Mr Farthing, who served with the Royal Marines as a commando in the Afghan province of Helmand in the mid-2000s, said the West "should hang our heads in shame for what we have just done to this country".

"We gave people hope, aspirations, dreams for the future. In a matter of weeks, we have just ripped them from them."

He said he was not hopeful the Taliban regime had changed for the better.

For now, the eyes of the world were watching the Taliban, he said.

But in two months' time, the international community would be gone, the US would have left the airport and no-one would be watching - and if they did go back to their ways, no-one was coming to interfere in Afghanistan again, he added.

The British and US servicemen and women who died in Afghanistan - including two of his marines - had died "in vain", he said.

"We have achieved nothing now - we have just thrown everything away."

How one dog inspired a marine to found an animal sanctuary

Image source, Nowzad
Image caption,

Dogs are often made to fight one another in Afghanistan

It was while on deployment in Afghanistan in 2006 that Pen Farthing and his troops broke up a fight between two dogs in the town of Nawzad - and one of them followed him back.

The pair spent the next six months together and he was given the name Nowzad after the town.
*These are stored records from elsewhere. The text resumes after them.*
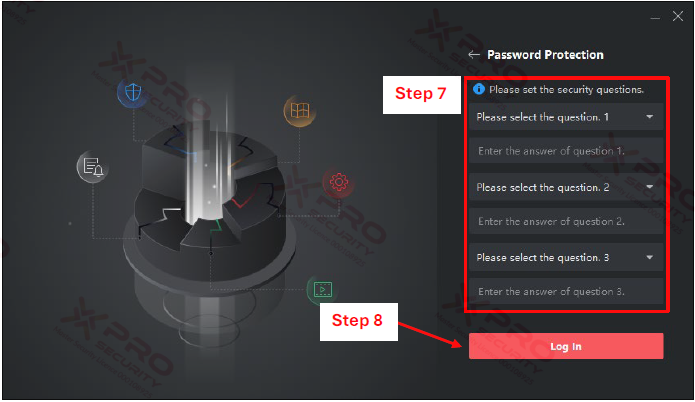Screen dimensions: 695x402
Task: Click the blue shield icon
Action: pyautogui.click(x=133, y=93)
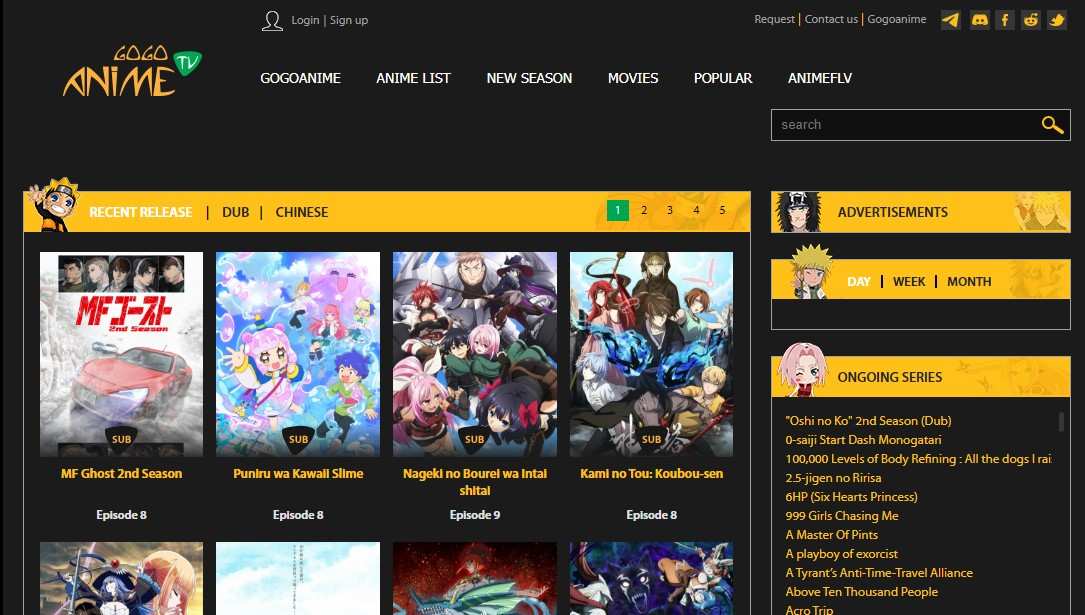Select WEEK in the popularity panel
Screen dimensions: 1085x615
[x=908, y=282]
At the end of his deployment he sought to bring him back to the UK.

It was a move that inspired him to reunite other servicemen and women with dogs and cats they had befriended while serving - and so the charity Nowzad was born.

The charity says it currently looks after more than 140 dogs and 40 cats, and has reunited 1,600 soldiers with the dogs and cats, external they rescued and bonded with while serving in Afghanistan.

Pen Farthing's book, One Dog at a Time, helps promote and fund the sanctuary's work.

In an emotional appeal, he pleaded for the government to make an exception for his Afghan staff, who will not fall under the two existing schemes for interpreters and British government workers.

A campaign is under way on social media but, at the time of his interview with the BBC, Mr Farthing said he had not received any communication from the British government.

The Foreign Office said in a statement on Tuesday evening: "We are in contact with Mr Farthing to offer assistance.

"The government's top priority is to do all we can to deliver on our obligations to British nationals, and those who have helped us, and get them out as fast as we can."

Vice Adm Sir Ben Key, who is running the UK's evacuation programme in Afghanistan, said the UK hoped to help 6,000 to 7,000 British nationals and eligible Afghan staff to leave - but that figure was dependant on the security situation.

Afghans considered eligible to resettle in the UK include workers for the British government, interpreters, cultural advisers and embassy staff. Others eligible are those deemed to be at high and imminent risk.

Foreign Secretary Dominic Raab earlier said the UK was looking at a "bespoke arrangement" for Afghan refugees, with full details to be set out in due course.

A new resettlement scheme will be aimed at helping those most in need - including women and girls - to come to the UK, No 10 has said.